Directions:
In the data below, render the lines between the line containing "827x531 pixels. At" and the line containing "Click Norwich City", inclusive, as a JSON list of strings with one string per line, omitting blank lines.

Data supplied:

____

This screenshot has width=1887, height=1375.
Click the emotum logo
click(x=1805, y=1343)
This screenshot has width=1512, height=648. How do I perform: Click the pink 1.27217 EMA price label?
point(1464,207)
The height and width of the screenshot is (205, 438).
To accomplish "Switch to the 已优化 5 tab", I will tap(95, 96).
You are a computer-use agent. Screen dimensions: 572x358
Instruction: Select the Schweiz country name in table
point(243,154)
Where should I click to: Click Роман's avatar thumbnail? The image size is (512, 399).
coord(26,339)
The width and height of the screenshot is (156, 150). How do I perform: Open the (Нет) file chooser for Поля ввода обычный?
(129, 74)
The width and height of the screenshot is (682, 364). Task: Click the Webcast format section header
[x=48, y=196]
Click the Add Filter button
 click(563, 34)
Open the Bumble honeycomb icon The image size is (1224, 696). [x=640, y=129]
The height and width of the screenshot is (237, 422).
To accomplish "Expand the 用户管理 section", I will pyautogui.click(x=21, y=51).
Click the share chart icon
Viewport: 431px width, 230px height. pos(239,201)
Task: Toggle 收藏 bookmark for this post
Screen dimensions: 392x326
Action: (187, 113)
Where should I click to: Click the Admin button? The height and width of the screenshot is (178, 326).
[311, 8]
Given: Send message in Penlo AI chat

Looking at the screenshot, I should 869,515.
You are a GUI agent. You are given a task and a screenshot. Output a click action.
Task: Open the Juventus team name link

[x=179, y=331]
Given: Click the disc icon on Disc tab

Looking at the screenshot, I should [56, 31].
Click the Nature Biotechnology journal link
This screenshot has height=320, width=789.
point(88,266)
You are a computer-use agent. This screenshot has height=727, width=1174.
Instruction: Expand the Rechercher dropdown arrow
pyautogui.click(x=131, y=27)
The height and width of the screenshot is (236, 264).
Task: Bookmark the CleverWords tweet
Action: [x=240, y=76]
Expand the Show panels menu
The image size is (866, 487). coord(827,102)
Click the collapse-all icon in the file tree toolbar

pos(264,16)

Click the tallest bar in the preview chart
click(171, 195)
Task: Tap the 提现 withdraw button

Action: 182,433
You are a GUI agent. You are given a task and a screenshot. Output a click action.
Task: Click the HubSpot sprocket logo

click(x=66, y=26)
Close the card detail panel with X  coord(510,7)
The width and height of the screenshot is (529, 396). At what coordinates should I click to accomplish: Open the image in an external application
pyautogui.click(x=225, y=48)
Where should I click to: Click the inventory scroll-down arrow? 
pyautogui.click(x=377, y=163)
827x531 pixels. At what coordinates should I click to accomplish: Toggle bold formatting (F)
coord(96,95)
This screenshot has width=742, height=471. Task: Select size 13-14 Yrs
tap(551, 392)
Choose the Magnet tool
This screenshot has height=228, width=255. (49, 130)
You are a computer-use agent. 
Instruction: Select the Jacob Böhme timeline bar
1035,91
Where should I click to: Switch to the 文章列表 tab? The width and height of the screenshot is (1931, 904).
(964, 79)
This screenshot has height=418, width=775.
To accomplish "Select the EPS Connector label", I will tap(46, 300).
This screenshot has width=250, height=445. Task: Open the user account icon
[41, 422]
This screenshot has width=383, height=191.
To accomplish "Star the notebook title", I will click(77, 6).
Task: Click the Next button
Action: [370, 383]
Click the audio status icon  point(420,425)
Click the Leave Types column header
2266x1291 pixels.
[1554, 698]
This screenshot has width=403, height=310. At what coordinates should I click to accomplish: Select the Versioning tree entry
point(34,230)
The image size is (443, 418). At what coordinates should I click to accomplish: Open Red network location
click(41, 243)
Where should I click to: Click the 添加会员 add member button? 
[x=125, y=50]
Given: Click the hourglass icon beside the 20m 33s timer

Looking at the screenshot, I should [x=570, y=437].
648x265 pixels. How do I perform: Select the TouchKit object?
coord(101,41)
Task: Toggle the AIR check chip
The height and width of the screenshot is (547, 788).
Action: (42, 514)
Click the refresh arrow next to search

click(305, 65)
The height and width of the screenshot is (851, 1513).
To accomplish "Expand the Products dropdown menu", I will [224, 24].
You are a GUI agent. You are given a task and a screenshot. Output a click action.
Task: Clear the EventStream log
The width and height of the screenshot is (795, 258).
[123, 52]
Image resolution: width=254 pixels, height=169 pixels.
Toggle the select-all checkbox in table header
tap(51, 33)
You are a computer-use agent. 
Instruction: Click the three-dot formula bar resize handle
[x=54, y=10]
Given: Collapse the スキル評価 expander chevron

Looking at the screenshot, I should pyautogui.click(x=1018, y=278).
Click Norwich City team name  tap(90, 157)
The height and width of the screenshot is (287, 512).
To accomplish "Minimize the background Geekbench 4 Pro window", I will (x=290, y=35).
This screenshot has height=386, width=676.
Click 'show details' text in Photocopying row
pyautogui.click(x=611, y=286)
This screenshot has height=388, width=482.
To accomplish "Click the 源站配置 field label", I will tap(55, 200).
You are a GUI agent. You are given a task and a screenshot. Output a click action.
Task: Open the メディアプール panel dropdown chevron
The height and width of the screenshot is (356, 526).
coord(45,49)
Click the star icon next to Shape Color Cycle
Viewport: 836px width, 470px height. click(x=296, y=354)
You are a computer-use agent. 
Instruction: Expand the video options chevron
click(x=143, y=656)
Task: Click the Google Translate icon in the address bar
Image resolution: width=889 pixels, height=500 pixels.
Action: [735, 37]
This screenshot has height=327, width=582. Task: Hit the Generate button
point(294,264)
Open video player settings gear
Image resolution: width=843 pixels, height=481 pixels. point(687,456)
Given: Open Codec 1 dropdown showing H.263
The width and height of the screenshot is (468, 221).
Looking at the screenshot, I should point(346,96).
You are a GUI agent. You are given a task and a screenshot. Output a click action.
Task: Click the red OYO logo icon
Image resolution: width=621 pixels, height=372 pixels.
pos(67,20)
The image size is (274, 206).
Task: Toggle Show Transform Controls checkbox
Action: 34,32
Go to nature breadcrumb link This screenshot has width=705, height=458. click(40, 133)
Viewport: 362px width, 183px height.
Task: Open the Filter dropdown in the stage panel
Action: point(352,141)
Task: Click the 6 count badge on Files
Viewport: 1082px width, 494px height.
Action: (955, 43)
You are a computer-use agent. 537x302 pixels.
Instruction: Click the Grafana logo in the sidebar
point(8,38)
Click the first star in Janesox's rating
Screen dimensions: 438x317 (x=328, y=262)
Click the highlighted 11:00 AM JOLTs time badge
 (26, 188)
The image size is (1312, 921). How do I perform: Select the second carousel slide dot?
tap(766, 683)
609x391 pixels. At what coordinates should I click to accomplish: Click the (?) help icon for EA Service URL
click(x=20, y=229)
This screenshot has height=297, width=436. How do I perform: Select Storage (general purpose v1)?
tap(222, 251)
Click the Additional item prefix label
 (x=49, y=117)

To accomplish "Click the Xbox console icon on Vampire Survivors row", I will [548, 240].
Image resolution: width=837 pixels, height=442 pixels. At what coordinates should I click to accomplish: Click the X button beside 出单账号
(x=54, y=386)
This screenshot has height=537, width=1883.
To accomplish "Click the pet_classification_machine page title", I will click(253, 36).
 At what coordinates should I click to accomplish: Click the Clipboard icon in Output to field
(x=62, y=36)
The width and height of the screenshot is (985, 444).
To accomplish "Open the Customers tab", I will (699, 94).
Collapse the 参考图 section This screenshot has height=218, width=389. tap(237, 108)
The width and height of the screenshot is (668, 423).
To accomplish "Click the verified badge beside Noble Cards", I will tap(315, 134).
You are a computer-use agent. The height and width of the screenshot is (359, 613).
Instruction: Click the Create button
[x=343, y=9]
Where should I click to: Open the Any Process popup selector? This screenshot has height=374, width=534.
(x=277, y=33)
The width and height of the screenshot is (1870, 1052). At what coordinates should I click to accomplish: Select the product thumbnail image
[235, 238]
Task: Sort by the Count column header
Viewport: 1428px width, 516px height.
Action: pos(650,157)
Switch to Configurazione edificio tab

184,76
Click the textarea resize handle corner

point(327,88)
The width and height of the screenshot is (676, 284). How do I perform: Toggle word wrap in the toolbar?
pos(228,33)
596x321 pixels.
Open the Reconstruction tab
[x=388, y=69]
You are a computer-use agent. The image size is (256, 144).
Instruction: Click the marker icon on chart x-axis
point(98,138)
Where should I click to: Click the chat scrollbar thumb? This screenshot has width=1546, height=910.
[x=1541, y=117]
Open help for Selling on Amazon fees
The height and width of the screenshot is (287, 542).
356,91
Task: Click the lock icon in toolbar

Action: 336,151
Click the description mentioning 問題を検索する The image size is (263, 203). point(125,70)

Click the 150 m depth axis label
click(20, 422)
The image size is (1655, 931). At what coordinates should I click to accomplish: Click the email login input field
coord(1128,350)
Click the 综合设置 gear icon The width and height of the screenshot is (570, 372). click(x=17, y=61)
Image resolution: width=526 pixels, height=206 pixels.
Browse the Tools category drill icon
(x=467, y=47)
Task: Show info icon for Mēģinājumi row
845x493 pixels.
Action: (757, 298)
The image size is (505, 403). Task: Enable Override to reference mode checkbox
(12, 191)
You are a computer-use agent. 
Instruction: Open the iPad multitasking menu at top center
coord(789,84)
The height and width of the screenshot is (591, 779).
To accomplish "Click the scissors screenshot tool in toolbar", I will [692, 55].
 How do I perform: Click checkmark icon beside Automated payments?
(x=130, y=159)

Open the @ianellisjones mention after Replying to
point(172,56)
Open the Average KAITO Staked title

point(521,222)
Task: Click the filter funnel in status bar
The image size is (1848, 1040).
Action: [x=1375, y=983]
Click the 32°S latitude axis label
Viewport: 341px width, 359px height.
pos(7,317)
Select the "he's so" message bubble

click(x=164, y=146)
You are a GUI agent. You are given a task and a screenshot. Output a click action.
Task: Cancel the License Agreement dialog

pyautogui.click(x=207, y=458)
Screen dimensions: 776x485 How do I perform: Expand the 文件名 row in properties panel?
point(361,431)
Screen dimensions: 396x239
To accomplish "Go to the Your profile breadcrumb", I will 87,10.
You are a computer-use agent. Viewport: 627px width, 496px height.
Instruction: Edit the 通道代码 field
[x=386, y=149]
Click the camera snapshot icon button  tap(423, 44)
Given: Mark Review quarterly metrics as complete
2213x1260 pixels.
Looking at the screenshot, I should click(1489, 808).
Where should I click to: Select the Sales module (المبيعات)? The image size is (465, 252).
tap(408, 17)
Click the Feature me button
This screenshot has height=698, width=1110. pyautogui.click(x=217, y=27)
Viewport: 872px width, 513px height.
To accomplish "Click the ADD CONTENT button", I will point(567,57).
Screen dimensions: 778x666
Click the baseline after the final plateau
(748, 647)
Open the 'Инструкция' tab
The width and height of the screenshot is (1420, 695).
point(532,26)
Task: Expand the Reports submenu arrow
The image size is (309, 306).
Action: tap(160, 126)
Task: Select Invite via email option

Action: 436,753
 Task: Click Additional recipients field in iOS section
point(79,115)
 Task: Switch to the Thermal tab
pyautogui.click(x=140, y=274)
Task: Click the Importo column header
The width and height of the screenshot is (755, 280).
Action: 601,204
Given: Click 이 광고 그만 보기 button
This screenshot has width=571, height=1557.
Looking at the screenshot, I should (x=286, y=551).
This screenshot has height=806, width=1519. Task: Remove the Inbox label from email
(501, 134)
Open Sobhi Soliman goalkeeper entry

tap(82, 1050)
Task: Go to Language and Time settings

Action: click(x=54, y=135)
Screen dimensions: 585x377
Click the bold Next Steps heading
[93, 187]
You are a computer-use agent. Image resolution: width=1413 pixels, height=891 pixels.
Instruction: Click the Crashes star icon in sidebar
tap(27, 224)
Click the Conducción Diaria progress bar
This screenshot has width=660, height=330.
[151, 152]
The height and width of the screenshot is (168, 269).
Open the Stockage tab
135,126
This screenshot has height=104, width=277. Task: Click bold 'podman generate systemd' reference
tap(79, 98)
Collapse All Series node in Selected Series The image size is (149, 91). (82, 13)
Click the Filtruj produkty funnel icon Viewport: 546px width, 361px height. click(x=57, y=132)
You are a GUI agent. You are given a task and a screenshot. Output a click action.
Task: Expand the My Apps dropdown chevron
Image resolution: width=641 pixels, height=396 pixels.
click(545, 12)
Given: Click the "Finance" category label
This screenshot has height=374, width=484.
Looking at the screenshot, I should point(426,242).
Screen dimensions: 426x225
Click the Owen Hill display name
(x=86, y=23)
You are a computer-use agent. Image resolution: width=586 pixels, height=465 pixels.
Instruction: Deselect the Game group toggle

____

Task answer:
[
  "827x531 pixels. At what coordinates should I click to accomplish: Toggle bold formatting (F)",
  "coord(96,95)",
  "This screenshot has width=742, height=471. Task: Select size 13-14 Yrs",
  "tap(551, 392)",
  "Choose the Magnet tool",
  "This screenshot has height=228, width=255. (49, 130)",
  "You are a computer-use agent. ",
  "Instruction: Select the Jacob Böhme timeline bar",
  "1035,91",
  "Where should I click to: Switch to the 文章列表 tab? The width and height of the screenshot is (1931, 904).",
  "(964, 79)",
  "This screenshot has height=418, width=775.",
  "To accomplish \"Select the EPS Connector label\", I will tap(46, 300).",
  "This screenshot has width=250, height=445. Task: Open the user account icon",
  "[41, 422]",
  "This screenshot has width=383, height=191.",
  "To accomplish \"Star the notebook title\", I will click(77, 6).",
  "Task: Click the Next button",
  "Action: [370, 383]",
  "Click the audio status icon  point(420,425)",
  "Click the Leave Types column header",
  "2266x1291 pixels.",
  "[1554, 698]",
  "This screenshot has width=403, height=310. At what coordinates should I click to accomplish: Select the Versioning tree entry",
  "point(34,230)",
  "The image size is (443, 418). At what coordinates should I click to accomplish: Open Red network location",
  "click(41, 243)",
  "Where should I click to: Click the 添加会员 add member button? ",
  "[x=125, y=50]",
  "Given: Click the hourglass icon beside the 20m 33s timer",
  "Looking at the screenshot, I should [x=570, y=437].",
  "648x265 pixels. How do I perform: Select the TouchKit object?",
  "coord(101,41)",
  "Task: Toggle the AIR check chip",
  "The height and width of the screenshot is (547, 788).",
  "Action: (42, 514)",
  "Click the refresh arrow next to search",
  "click(305, 65)",
  "The height and width of the screenshot is (851, 1513).",
  "To accomplish \"Expand the Products dropdown menu\", I will [224, 24].",
  "You are a GUI agent. You are given a task and a screenshot. Output a click action.",
  "Task: Clear the EventStream log",
  "The width and height of the screenshot is (795, 258).",
  "[123, 52]",
  "Image resolution: width=254 pixels, height=169 pixels.",
  "Toggle the select-all checkbox in table header",
  "tap(51, 33)",
  "You are a computer-use agent. ",
  "Instruction: Click the three-dot formula bar resize handle",
  "[x=54, y=10]",
  "Given: Collapse the スキル評価 expander chevron",
  "Looking at the screenshot, I should pyautogui.click(x=1018, y=278).",
  "Click Norwich City team name  tap(90, 157)"
]